▶ _Task to carry out_: All entries below must be reproduced without a single change.

Collected data:
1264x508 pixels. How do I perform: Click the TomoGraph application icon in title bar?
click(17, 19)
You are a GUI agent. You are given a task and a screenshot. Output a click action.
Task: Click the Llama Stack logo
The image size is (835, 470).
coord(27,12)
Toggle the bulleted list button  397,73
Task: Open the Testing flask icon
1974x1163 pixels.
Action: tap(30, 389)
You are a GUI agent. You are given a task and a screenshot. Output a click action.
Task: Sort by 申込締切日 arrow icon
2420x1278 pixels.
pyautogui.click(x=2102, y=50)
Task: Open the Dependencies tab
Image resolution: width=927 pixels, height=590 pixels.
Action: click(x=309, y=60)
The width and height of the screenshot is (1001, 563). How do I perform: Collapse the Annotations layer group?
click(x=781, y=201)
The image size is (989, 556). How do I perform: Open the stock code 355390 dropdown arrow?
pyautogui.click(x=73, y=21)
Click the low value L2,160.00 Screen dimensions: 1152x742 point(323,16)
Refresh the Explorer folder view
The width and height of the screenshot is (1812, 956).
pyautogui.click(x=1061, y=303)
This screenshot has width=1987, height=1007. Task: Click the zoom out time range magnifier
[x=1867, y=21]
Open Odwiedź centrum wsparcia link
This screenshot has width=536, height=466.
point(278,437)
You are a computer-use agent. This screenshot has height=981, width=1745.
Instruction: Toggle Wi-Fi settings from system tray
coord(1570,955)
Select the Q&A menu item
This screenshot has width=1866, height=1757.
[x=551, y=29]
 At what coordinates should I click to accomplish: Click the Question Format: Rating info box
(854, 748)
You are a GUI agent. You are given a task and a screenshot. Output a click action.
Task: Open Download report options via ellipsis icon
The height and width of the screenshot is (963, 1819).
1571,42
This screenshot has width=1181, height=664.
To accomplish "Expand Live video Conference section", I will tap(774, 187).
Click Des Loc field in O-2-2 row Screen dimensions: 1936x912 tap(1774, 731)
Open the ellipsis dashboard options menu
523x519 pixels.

▶ _Response below_:
1264x508 pixels. How do I perform: Click the TomoGraph application icon in title bar?
click(17, 19)
You are a GUI agent. You are given a task and a screenshot. Output a click action.
Task: Click the Llama Stack logo
The image size is (835, 470).
coord(27,12)
Toggle the bulleted list button  397,73
Task: Open the Testing flask icon
1974x1163 pixels.
Action: tap(30, 389)
You are a GUI agent. You are given a task and a screenshot. Output a click action.
Task: Sort by 申込締切日 arrow icon
2420x1278 pixels.
pyautogui.click(x=2102, y=50)
Task: Open the Dependencies tab
Image resolution: width=927 pixels, height=590 pixels.
Action: click(x=309, y=60)
The width and height of the screenshot is (1001, 563). How do I perform: Collapse the Annotations layer group?
click(x=781, y=201)
The image size is (989, 556). How do I perform: Open the stock code 355390 dropdown arrow?
pyautogui.click(x=73, y=21)
Click the low value L2,160.00 Screen dimensions: 1152x742 point(323,16)
Refresh the Explorer folder view
The width and height of the screenshot is (1812, 956).
pyautogui.click(x=1061, y=303)
This screenshot has width=1987, height=1007. Task: Click the zoom out time range magnifier
[x=1867, y=21]
Open Odwiedź centrum wsparcia link
This screenshot has width=536, height=466.
point(278,437)
You are a computer-use agent. This screenshot has height=981, width=1745.
Instruction: Toggle Wi-Fi settings from system tray
coord(1570,955)
Select the Q&A menu item
This screenshot has width=1866, height=1757.
[x=551, y=29]
 At what coordinates should I click to accomplish: Click the Question Format: Rating info box
(854, 748)
You are a GUI agent. You are given a task and a screenshot. Output a click action.
Task: Open Download report options via ellipsis icon
The height and width of the screenshot is (963, 1819).
1571,42
This screenshot has width=1181, height=664.
To accomplish "Expand Live video Conference section", I will tap(774, 187).
Click Des Loc field in O-2-2 row Screen dimensions: 1936x912 tap(1774, 731)
Open the ellipsis dashboard options menu
523x519 pixels.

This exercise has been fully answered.